Отчего вы не пишете мне, о графиня де Шантеньи! Неужель вы не помните, как я билась о двери с похмелья в вашей маленькой комнате с разрисованной темной нишей?! Когда мне повезло и двое клиентов с зачехленными членами робко встали у двери, чуть звеня, будто древними колокольцами, темными бутылями бургундского?! Иль покрепче чего? Вы сказали мне: «Вон! — не притон эта тихая келья!» и пошли мы в подъезд горевать, с подоконником счастье деля! О, как надобен свет вашему узкому ватерклозету в ультрамариновых волнах! Дома — Жан и Полина — двое отпрысков слабых от прежних попоек — в пыльной комнате тщетно справляют хозяйство. Мама вышла на промысел днем, а потом до рассвета стирала трусы из заношенных полуоторванных кружев да юбку с пятнами сока граната и красок. Художники мало дают, но у них интересно. Флаг провинции Марр затмевает порой фонарь, потускневший от времени и протираний. В долгом ветре по улице полупустой проходит она, и ей вспоминаются таз серой пузырчатой пены с двумя волосками и красный гребень, который остался у художника Ван… — не припомню. Он предлагал мне руку и сердце. Выпил, должно быть, зеленоглазый и маленький Ван…

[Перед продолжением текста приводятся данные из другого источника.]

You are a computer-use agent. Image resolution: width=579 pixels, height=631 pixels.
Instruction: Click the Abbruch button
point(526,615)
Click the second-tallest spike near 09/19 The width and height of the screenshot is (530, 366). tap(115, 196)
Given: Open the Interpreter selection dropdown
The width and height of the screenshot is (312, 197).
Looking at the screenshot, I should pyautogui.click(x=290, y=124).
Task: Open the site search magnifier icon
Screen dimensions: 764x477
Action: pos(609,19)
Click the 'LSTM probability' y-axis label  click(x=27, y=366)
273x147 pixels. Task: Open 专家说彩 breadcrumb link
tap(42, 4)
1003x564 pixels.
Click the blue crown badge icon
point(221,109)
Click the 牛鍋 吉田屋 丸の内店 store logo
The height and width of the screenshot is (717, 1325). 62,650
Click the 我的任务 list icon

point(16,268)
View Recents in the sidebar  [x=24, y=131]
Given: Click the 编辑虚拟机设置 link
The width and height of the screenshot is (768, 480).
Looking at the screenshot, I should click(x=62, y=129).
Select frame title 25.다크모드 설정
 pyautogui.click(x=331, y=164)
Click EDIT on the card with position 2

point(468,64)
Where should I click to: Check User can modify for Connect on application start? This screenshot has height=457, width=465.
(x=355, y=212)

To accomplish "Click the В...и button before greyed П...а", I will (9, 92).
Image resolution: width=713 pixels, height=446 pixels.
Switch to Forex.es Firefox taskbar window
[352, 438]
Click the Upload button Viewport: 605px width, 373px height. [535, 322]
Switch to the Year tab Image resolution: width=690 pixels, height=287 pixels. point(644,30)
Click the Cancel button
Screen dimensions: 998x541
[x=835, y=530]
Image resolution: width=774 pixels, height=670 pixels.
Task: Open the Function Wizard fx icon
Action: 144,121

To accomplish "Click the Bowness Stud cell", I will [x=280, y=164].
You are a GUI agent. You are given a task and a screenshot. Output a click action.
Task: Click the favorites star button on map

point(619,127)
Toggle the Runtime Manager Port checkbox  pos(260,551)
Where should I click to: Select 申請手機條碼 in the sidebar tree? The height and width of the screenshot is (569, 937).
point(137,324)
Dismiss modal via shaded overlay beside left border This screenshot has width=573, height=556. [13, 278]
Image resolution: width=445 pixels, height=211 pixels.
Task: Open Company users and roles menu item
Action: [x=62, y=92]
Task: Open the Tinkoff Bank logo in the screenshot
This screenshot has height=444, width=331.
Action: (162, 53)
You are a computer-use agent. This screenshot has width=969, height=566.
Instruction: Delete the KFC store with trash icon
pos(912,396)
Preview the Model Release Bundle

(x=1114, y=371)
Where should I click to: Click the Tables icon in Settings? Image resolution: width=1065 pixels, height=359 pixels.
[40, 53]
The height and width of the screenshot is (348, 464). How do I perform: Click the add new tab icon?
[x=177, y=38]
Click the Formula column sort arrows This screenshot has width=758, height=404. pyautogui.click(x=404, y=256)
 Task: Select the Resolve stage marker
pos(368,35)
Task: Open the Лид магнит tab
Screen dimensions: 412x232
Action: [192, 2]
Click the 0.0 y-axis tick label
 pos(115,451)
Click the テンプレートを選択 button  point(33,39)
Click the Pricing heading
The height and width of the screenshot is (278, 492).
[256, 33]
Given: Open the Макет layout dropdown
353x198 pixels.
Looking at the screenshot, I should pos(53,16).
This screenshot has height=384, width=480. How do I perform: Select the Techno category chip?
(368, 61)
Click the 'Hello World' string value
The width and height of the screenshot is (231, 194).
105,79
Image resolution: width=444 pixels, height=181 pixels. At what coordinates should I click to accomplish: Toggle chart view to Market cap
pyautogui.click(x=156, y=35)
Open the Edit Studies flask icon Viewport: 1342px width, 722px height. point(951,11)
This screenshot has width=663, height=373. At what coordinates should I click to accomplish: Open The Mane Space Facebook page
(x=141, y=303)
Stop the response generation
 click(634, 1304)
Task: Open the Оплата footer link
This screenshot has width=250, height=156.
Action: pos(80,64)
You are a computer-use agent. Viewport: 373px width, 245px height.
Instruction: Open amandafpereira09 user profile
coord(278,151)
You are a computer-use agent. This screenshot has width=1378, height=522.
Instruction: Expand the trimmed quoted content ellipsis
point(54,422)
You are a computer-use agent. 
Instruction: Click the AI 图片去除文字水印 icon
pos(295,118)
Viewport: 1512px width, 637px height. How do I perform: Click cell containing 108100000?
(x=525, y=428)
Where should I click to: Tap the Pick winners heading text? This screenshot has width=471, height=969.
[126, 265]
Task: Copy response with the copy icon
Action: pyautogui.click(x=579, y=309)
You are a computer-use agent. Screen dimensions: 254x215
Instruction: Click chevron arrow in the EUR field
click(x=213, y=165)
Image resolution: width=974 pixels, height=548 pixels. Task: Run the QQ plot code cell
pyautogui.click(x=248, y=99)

Отчего вы не пишете мне? Или ваши широкие окна замутились туманом, зависшим над Яузой прочно? Пестрый ком из заплатанных юбок, корсетов и старых чулок перетянут старьевщиком и унесен за целковый. Надобно двери открыть и в кофте свободной перегнуться на улицу, чтобы увидели, но — астма меня мучает, ровно в девять часов каждый вечер, и провизор брезгует подать мне руку. Каждый вечер я кашляю, фру… как вас звали, милейшая фрау?
На остаток чаю и бублики от того тромбониста лег туман из вчерашнего пепла. Перевернуты трубы, просцениум осветился дождем. И играют тот старенький джаз в кабаре через дорогу.
Они группировались с наступлением сумерек — черные люди полувыселенного квартала. Целая луна была уже уложена на крышу, и в том месте, где сучья составляют сеть и особенно контрастны ряды колючей проволоки, в том месте, где свет так же плотен, как силуэт дома, и так же звенит, но контрапунктом, — в этом месте возник служитель фабрики. Он долго гнался за мной, а в воздухе свистел черный шнур, из которого торчало много разноцветных проводов.
Неизжитый картон, плоскогорья картин и приземистый ветер над башнями; вечный свет, вечный гул, вечный хохот витрин над забавами жизни вчерашними.В каждом кубике, в толчее разрезанного света цвел адов огонь.
курсы битова
Кофе со сливками — седина шатена, пластилин. Эгей, страдалец, как твоя Елена?
Все пьет?
И сильно?
И прибить грозится?
Она вышла к нам в вишневом махровом халате, с вишневым лицом, жаждущим что-то принять: не лицо жаждало — глаза; она сосала свой язык. Потом сняла халат, предложила, но мы отказались.